Kelembagaan dan Kegiatan Usaha Industri Modal Ventura Diperluas

Eko Nordiansyah    •    Kamis, 08 Oct 2015 16:43 WIB
ojk
Kelembagaan dan Kegiatan Usaha Industri Modal Ventura Diperluas
Deputi Komisioner Pengawas IKNB OJK Dumoly F Pardede (ANTARA FOTO/Andika Wahyu)

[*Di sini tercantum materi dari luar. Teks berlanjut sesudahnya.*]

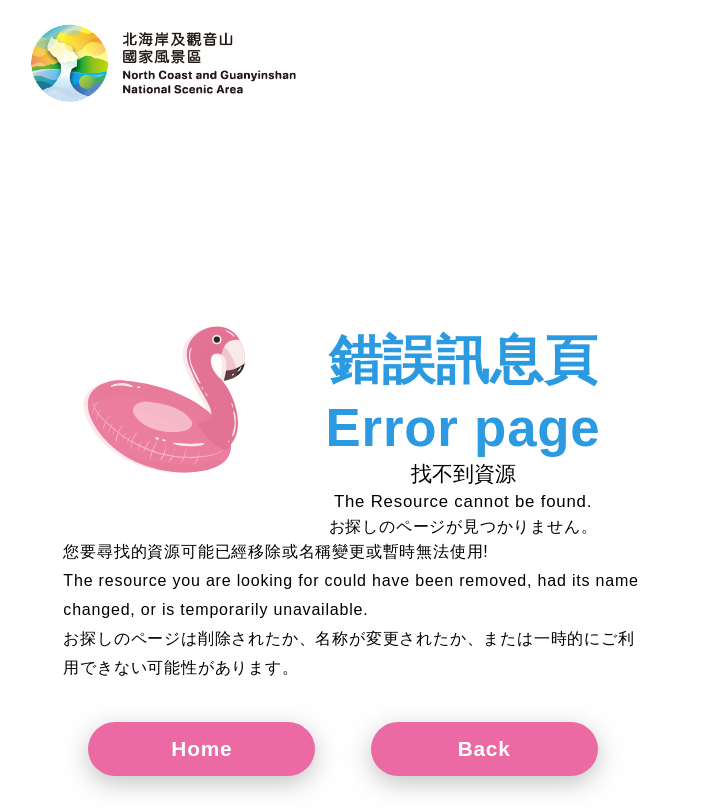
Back (484, 748)
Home (201, 748)
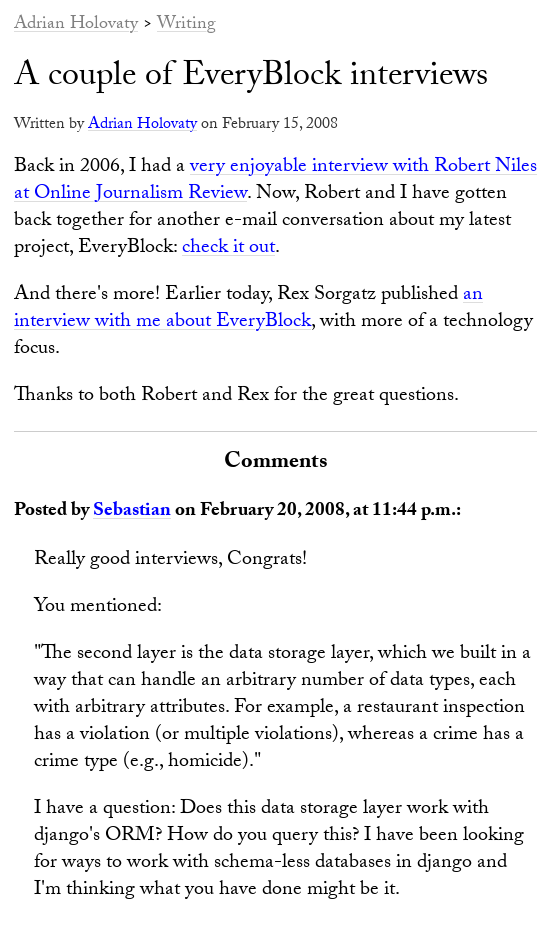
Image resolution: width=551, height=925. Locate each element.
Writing (186, 25)
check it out (228, 249)
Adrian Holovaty (76, 25)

Metrotvnews.com, Jakarta: Otoritas Jasa Keuangan (OJK) mendorong revitalisasi perusahaan modal ventura sabagai upaya mendukung pendanaan Usaha Mikro Kecil dan Menengah (UMKM). Hal itu dilakukan mengingat saat ini peran industri modal ventura di sektor ekonomi kreatif masih belum maksimal.

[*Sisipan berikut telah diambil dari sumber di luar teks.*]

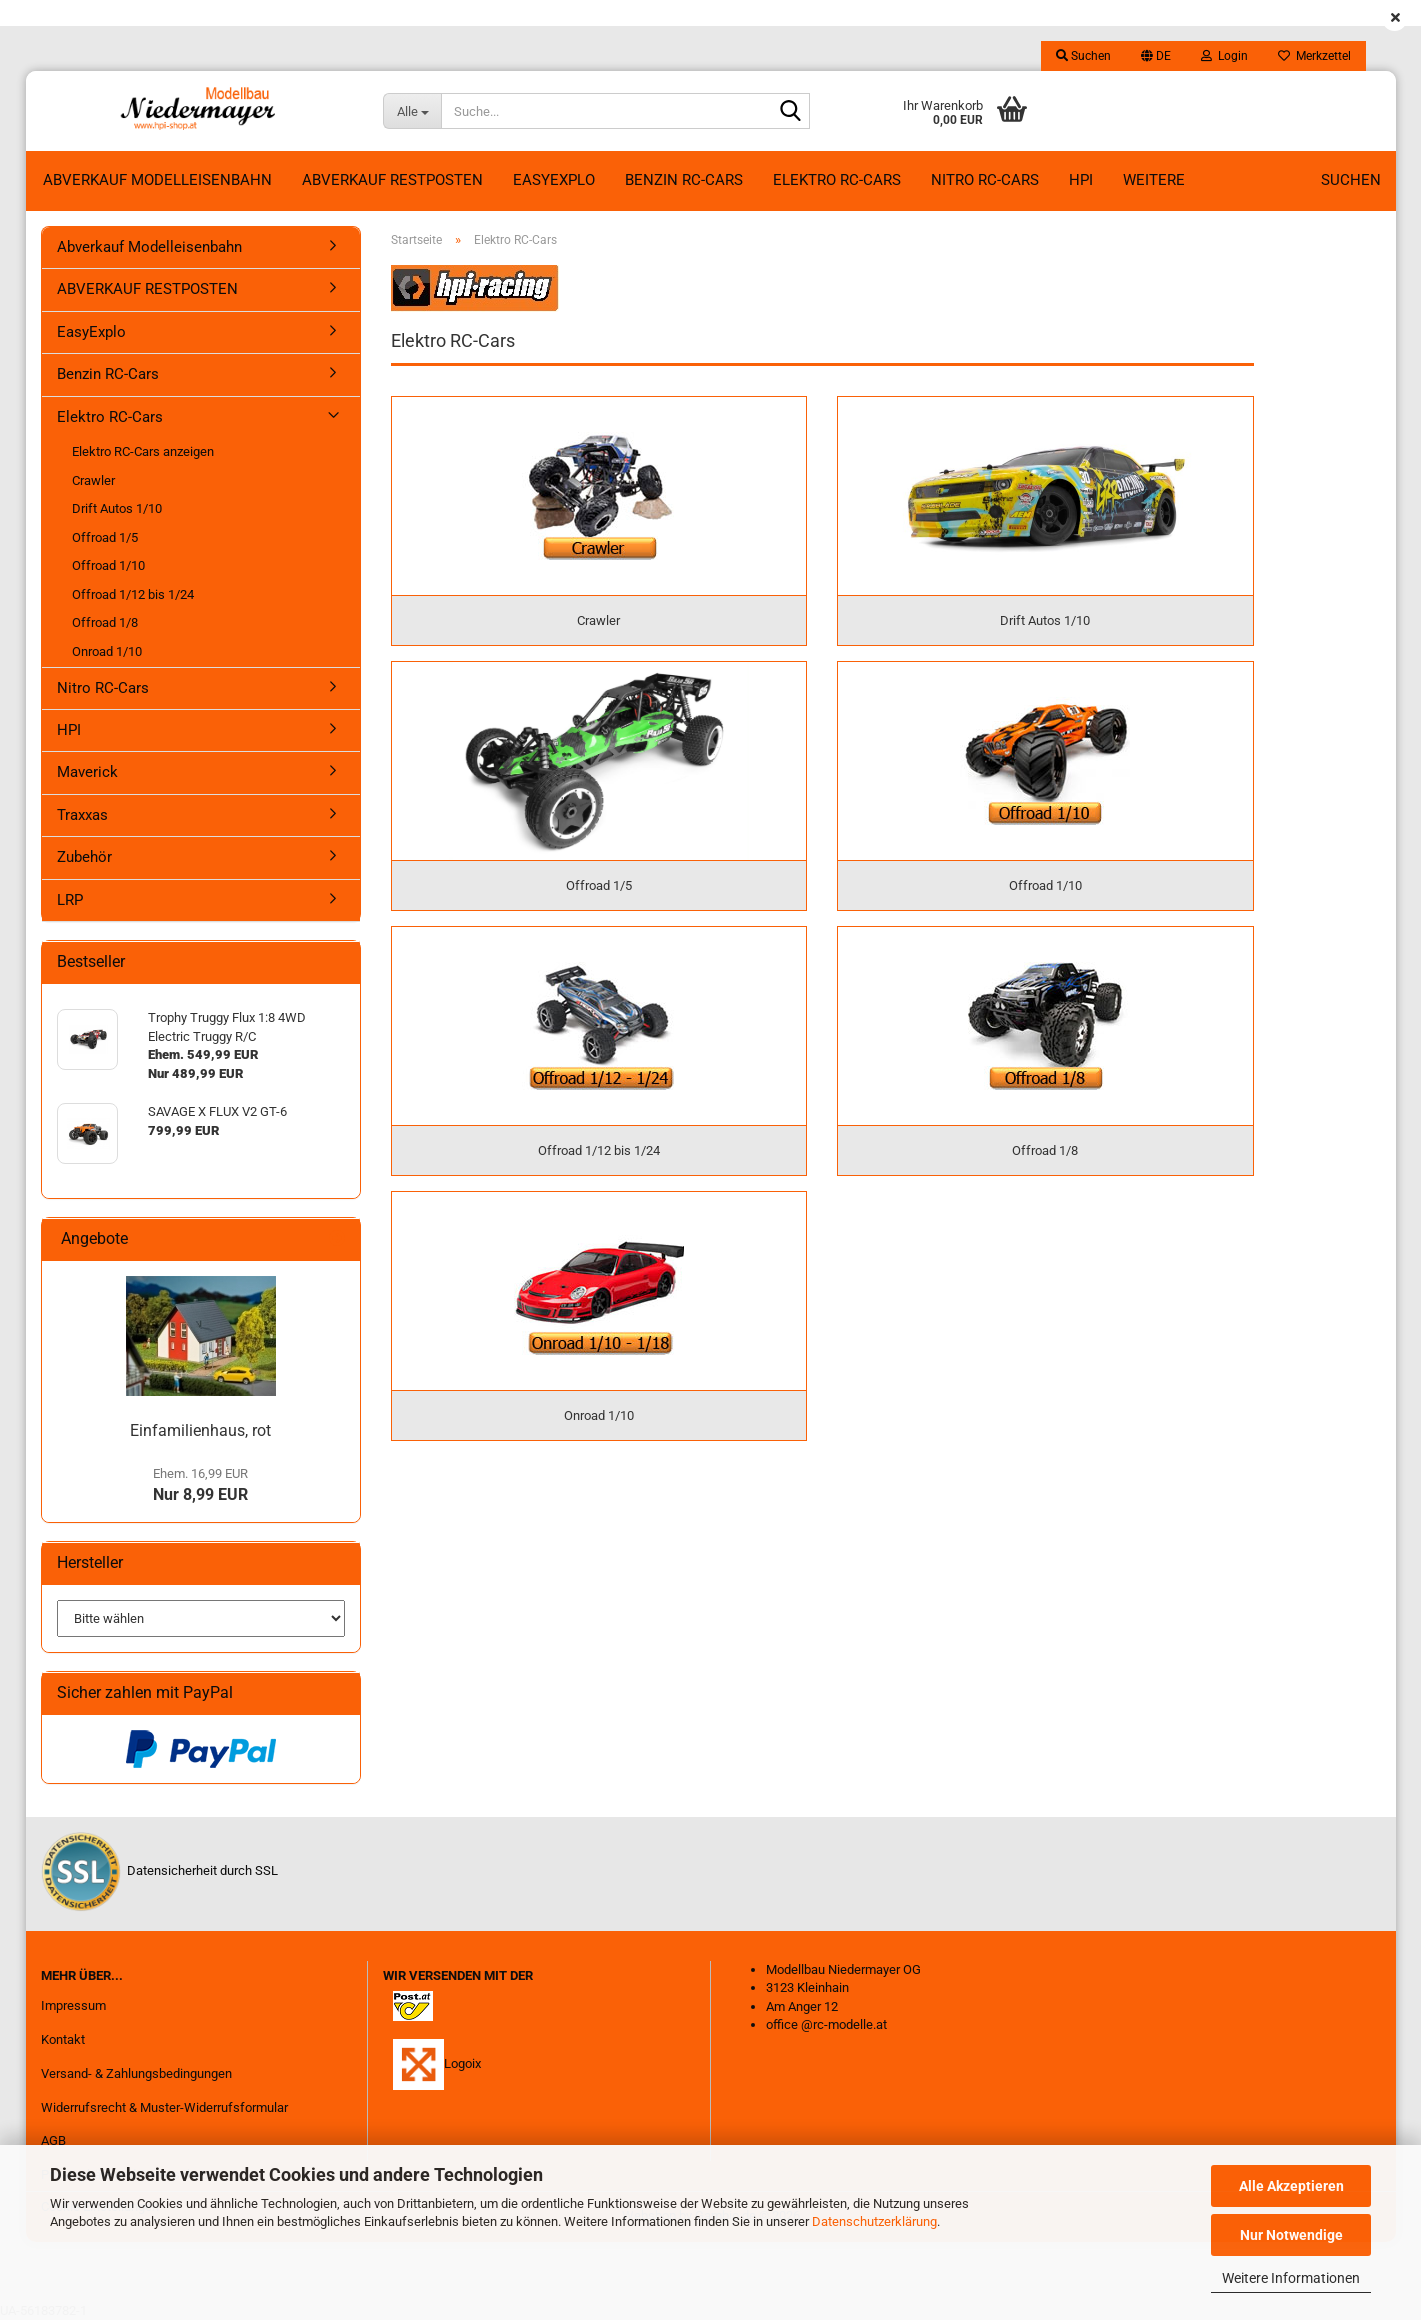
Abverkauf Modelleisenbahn (157, 180)
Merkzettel (1314, 56)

"Program revitalisasi modal ventura, didorong untuk meningkatkan pendanaan kepada UMKM khususnya start-up business yang bergerak di sektor ekonomi kreatif," ujar Deputi Komisioner Pengawas IKNB 2 OJK Dumoli F. Pardede, di Gedung Soemitro Djojohadikusumo, Jakarta Pusat, Kamis (8/10/2015).

Dirinya menambahkan, sebagian besar perusahaan modal ventura yang ada saat ini melakukan kegiatan pembiayan bagi hasil seperti di perbankan. "Hal ini menyebabkan adanya missmatch antara kegiatan penyertaan modal dengan sumber pendanaan yang berasal dari pinjaman," lanjut dia.

Karena itu, OJK mengambil kebijakan memperluas jenis kelembagaan yang dapat melakukan kegiatan modal ventura yang sebelumnya hanya dilakukan PT dan Koperasi, menjadi dapat dilakukan oleh Perseroan Komanditer (PK) dan melalui pembentukan Dana Ventura dengan skema Kontrak Investasi Bersama yang merupakan bentuk Kontrak Investasi Kolektif (KIK) antara perusahaan modal ventura dan kustodian.

Selain itu, OJK juga memperluas kegiatan perusahaan modal ventura yang tidak terbatas hanya kegiatan penyertaan saham atau pembelian obligasi konversi, tetapi perusahaan modal ventura juga dapat menyalurkan pendanaan kepada usaha produktif dengan pembelian atas surat utang yang diterbitkan UMKM termasuk start-up company di berbagai elemen.

"Dengan kebijakan ini diharapkan, terciptanya industri modal ventura yang mencerminkan karakteristik modal ventura. Mengurangi missmatch. Tersedianya akses pendanaan bagi perkembangan pelaku usaha UMKM dan ekonomi kreatif. Serta terciptanya lapangan kerja baru di sektor industri kreatif serta sektor pendukungnya," pungkasnya.